Work required
Copy every record that follows, word for word.

Data excerpts
-=-=-
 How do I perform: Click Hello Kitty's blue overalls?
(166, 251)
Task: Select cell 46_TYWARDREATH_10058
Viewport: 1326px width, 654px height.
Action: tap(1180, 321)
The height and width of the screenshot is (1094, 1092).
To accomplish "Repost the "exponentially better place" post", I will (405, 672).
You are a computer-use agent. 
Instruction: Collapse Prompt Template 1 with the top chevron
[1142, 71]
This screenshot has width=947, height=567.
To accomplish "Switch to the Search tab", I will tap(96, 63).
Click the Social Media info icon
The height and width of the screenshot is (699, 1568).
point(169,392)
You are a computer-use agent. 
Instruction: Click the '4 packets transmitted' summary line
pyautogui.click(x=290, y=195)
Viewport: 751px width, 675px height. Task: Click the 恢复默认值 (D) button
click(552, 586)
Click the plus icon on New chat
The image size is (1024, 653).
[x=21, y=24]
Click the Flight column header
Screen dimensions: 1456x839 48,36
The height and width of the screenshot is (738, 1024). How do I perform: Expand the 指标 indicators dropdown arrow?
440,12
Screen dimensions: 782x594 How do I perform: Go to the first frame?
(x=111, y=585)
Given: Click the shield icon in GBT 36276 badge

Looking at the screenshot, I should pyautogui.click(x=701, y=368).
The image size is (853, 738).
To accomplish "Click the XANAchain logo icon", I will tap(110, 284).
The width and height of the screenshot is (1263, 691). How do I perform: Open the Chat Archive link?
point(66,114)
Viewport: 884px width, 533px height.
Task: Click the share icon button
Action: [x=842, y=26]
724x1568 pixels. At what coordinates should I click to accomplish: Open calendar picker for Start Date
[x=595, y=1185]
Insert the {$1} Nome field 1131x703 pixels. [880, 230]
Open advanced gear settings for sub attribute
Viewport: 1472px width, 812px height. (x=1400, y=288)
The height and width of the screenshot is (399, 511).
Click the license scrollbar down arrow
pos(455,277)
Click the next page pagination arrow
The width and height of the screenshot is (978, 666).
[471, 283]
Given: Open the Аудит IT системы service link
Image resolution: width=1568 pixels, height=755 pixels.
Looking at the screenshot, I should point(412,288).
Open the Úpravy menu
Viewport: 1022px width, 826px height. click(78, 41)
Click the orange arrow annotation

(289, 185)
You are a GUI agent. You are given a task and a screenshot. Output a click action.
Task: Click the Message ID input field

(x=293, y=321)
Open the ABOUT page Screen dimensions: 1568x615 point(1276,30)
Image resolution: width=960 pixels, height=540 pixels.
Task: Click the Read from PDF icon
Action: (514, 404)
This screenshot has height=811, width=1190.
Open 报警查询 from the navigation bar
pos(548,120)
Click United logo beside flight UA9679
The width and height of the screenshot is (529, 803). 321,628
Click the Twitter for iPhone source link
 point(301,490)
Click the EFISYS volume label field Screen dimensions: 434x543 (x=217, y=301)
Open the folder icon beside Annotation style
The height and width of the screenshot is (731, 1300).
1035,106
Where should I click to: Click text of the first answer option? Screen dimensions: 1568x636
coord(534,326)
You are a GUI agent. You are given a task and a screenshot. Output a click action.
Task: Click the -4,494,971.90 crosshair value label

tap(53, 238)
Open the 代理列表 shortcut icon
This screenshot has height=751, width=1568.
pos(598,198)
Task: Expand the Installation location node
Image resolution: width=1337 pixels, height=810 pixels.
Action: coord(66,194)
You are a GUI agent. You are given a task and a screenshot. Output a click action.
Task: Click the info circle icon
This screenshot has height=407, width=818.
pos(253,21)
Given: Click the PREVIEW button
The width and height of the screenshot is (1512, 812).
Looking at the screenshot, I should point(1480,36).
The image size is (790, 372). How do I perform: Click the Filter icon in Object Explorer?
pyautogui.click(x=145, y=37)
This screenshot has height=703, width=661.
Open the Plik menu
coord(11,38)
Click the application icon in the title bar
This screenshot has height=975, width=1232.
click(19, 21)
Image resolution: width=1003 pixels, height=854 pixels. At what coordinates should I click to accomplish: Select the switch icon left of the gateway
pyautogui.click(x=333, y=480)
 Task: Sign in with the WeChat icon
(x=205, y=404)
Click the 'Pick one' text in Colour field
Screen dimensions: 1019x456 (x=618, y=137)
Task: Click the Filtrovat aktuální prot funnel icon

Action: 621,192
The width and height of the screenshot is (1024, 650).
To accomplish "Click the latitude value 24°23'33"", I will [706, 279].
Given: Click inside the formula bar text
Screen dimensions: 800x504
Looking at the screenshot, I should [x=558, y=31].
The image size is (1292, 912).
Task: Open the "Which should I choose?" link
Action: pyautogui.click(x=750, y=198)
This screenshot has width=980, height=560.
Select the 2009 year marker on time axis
-=-=-
Output below
 How do I perform: Click Hello Kitty's blue overalls?
(166, 251)
Task: Select cell 46_TYWARDREATH_10058
Viewport: 1326px width, 654px height.
Action: tap(1180, 321)
The height and width of the screenshot is (1094, 1092).
To accomplish "Repost the "exponentially better place" post", I will (405, 672).
You are a computer-use agent. 
Instruction: Collapse Prompt Template 1 with the top chevron
[1142, 71]
This screenshot has width=947, height=567.
To accomplish "Switch to the Search tab", I will tap(96, 63).
Click the Social Media info icon
The height and width of the screenshot is (699, 1568).
point(169,392)
You are a computer-use agent. 
Instruction: Click the '4 packets transmitted' summary line
pyautogui.click(x=290, y=195)
Viewport: 751px width, 675px height. Task: Click the 恢复默认值 (D) button
click(552, 586)
Click the plus icon on New chat
The image size is (1024, 653).
[x=21, y=24]
Click the Flight column header
Screen dimensions: 1456x839 48,36
The height and width of the screenshot is (738, 1024). How do I perform: Expand the 指标 indicators dropdown arrow?
440,12
Screen dimensions: 782x594 How do I perform: Go to the first frame?
(x=111, y=585)
Given: Click the shield icon in GBT 36276 badge

Looking at the screenshot, I should pyautogui.click(x=701, y=368).
The image size is (853, 738).
To accomplish "Click the XANAchain logo icon", I will tap(110, 284).
The width and height of the screenshot is (1263, 691). How do I perform: Open the Chat Archive link?
point(66,114)
Viewport: 884px width, 533px height.
Task: Click the share icon button
Action: [x=842, y=26]
724x1568 pixels. At what coordinates should I click to accomplish: Open calendar picker for Start Date
[x=595, y=1185]
Insert the {$1} Nome field 1131x703 pixels. [880, 230]
Open advanced gear settings for sub attribute
Viewport: 1472px width, 812px height. (x=1400, y=288)
The height and width of the screenshot is (399, 511).
Click the license scrollbar down arrow
pos(455,277)
Click the next page pagination arrow
The width and height of the screenshot is (978, 666).
[471, 283]
Given: Open the Аудит IT системы service link
Image resolution: width=1568 pixels, height=755 pixels.
Looking at the screenshot, I should point(412,288).
Open the Úpravy menu
Viewport: 1022px width, 826px height. click(78, 41)
Click the orange arrow annotation

(289, 185)
You are a GUI agent. You are given a task and a screenshot. Output a click action.
Task: Click the Message ID input field

(x=293, y=321)
Open the ABOUT page Screen dimensions: 1568x615 point(1276,30)
Image resolution: width=960 pixels, height=540 pixels.
Task: Click the Read from PDF icon
Action: (514, 404)
This screenshot has height=811, width=1190.
Open 报警查询 from the navigation bar
pos(548,120)
Click United logo beside flight UA9679
The width and height of the screenshot is (529, 803). 321,628
Click the Twitter for iPhone source link
 point(301,490)
Click the EFISYS volume label field Screen dimensions: 434x543 (x=217, y=301)
Open the folder icon beside Annotation style
The height and width of the screenshot is (731, 1300).
1035,106
Where should I click to: Click text of the first answer option? Screen dimensions: 1568x636
coord(534,326)
You are a GUI agent. You are given a task and a screenshot. Output a click action.
Task: Click the -4,494,971.90 crosshair value label

tap(53, 238)
Open the 代理列表 shortcut icon
This screenshot has height=751, width=1568.
pos(598,198)
Task: Expand the Installation location node
Image resolution: width=1337 pixels, height=810 pixels.
Action: coord(66,194)
You are a GUI agent. You are given a task and a screenshot. Output a click action.
Task: Click the info circle icon
This screenshot has height=407, width=818.
pos(253,21)
Given: Click the PREVIEW button
The width and height of the screenshot is (1512, 812).
Looking at the screenshot, I should point(1480,36).
The image size is (790, 372). How do I perform: Click the Filter icon in Object Explorer?
pyautogui.click(x=145, y=37)
This screenshot has height=703, width=661.
Open the Plik menu
coord(11,38)
Click the application icon in the title bar
This screenshot has height=975, width=1232.
click(19, 21)
Image resolution: width=1003 pixels, height=854 pixels. At what coordinates should I click to accomplish: Select the switch icon left of the gateway
pyautogui.click(x=333, y=480)
 Task: Sign in with the WeChat icon
(x=205, y=404)
Click the 'Pick one' text in Colour field
Screen dimensions: 1019x456 (x=618, y=137)
Task: Click the Filtrovat aktuální prot funnel icon

Action: 621,192
The width and height of the screenshot is (1024, 650).
To accomplish "Click the latitude value 24°23'33"", I will [706, 279].
Given: Click inside the formula bar text
Screen dimensions: 800x504
Looking at the screenshot, I should [x=558, y=31].
The image size is (1292, 912).
Task: Open the "Which should I choose?" link
Action: pyautogui.click(x=750, y=198)
This screenshot has width=980, height=560.
Select the 2009 year marker on time axis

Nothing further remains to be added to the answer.